When I was 2 years old, my parents divorced. It was the beginning of an ever-splintering identity for me. Starting at that point I had two homes; my mother's and my father's. I felt loved and belonged in both places. Then I moved with my father from Detroit to Dayton, Ohio when I was 7. So I now had two hometowns as well. Friends in both places. History and experiences. Connections and allegiances split evenly between them. Much later I moved to the Bay Area, finding my place in Oakland in 1999. I have lived there more or less ever since.
So, where am I from? Where do I belong? Detroit, where I was born, lived for the first 7 years, and visited as family my entire life? Dayton, where I lived the rest of my childhood into formative early adulthood and still have family? Or Oakland, where I have lived longer than anywhere else by a long shot, where I was married, started my businesses and had most of my success in life? I've always struggled to answer the question in a way that was satisfying and honest.
Similarly, when we started Highwire I lived a mile away from our first shop in Rockridge. My business partner Eric lived on the east side of Lake Merritt. Rich in El Cerrito. Our roastery is in Emeryville. Where is Highwire from? We said "Oakland". Why? Because this is where our people were. Most of our employees and customers. Our daily interactions. Where we put almost all of our energy and spent almost all of our money. We identified with the underdog nature of Oakland, as we felt like we were up against long odds to succeed against much savvier and better-funded competitors. We felt like we belonged, and were part of what was happening. It felt true and right.
Then in 2015, we expanded. To Berkeley, to Albany, to the Ferry Bldg Farmers Market in San Francisco. Suddenly, we had communities and concerns that involved each of these places. Where are we from, Oakland? Yes. But it was suddenly more complicated in many of the same ways I was experiencing personally.
Economic reality means many of our employees can no longer afford to live in Oakland. Many of our customers commute to our stores from elsewhere. For personal reasons, we have two valued employees who left California and started new lives in Oregon and North Carolina. We chose to support them and redefine their roles to allow for this. I myself purchased a home in Ohio to be closer to remaining family and to try and make a difference politically. I dream of Highwire in Dayton all of the time.

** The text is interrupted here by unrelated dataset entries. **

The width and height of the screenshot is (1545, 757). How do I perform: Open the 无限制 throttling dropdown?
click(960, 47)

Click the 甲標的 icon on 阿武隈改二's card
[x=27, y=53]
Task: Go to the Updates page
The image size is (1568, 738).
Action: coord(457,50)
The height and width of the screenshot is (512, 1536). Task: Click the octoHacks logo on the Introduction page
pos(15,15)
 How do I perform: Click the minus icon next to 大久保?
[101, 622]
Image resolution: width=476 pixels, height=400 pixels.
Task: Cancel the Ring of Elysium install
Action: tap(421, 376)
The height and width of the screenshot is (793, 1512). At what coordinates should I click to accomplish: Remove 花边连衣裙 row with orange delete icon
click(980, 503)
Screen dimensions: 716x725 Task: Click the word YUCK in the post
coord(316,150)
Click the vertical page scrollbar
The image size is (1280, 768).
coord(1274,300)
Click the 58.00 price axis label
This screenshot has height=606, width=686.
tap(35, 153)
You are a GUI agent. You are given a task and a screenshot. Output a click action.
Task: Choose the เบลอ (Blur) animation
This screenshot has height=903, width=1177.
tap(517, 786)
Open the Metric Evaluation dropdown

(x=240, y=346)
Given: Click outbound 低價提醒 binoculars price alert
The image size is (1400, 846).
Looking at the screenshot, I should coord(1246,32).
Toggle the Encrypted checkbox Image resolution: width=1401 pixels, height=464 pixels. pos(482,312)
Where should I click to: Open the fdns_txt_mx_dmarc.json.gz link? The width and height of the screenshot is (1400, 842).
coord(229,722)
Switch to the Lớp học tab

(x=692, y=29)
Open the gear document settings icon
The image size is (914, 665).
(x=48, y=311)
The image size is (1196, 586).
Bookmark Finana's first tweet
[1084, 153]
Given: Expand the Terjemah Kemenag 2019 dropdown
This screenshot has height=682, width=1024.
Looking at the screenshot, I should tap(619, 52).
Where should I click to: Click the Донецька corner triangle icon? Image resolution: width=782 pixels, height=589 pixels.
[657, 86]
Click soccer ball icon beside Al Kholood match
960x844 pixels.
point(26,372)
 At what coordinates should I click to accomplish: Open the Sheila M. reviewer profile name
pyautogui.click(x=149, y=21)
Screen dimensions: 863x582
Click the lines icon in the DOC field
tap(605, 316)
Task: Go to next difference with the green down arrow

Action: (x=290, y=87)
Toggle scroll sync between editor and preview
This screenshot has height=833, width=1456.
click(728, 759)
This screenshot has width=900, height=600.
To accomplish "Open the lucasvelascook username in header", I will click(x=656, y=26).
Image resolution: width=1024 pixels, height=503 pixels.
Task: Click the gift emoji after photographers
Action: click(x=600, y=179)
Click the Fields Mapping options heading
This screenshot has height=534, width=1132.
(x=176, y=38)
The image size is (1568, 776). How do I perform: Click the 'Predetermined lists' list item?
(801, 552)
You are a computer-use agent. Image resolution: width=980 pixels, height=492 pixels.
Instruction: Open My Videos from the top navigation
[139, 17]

I still spend most of my time in Oakland, and it is “home”, but it cannot fully be my home as it does not contain all of my people. I will always care deeply for the city and its people. I still want to be a part of solving its many challenges and what makes it such a great city. But home is where I try and improve things. Where I want to make a difference. This is Highwire's defining purpose; to find ways to use a coffee business as a force for good. And that's much bigger than the boundaries of any one city. So we try and grow into this understanding; its responsibilities and its challenges.
Over time, this has come to mean getting to know and support customers as far away as Dayton, Ohio. (Yes, we sell beans in the Gem City!) Or as local as the wonderful Laurel District in Oakland. We know them and root for them. We work for and cheer their success, their happiness, as well as their enjoyment of our coffee. When we know people and where they are, they become part of our story. Our community, and at times, our responsibility. They become part of our collective effort to make the world a better place in the ways they can. This covers much more territory than wherever we happen to be living at any given time.
So I'm trying on this definition of home to include where my heart is, to include all of my places, all of my people, and all of their struggles, happiness, and successes. To work to belong in these places and do right by these people (including you). It's huge. And I have to say, I have found it more satisfying than my previous definitions of “local”, “home”, or "community" allowed or thought possible.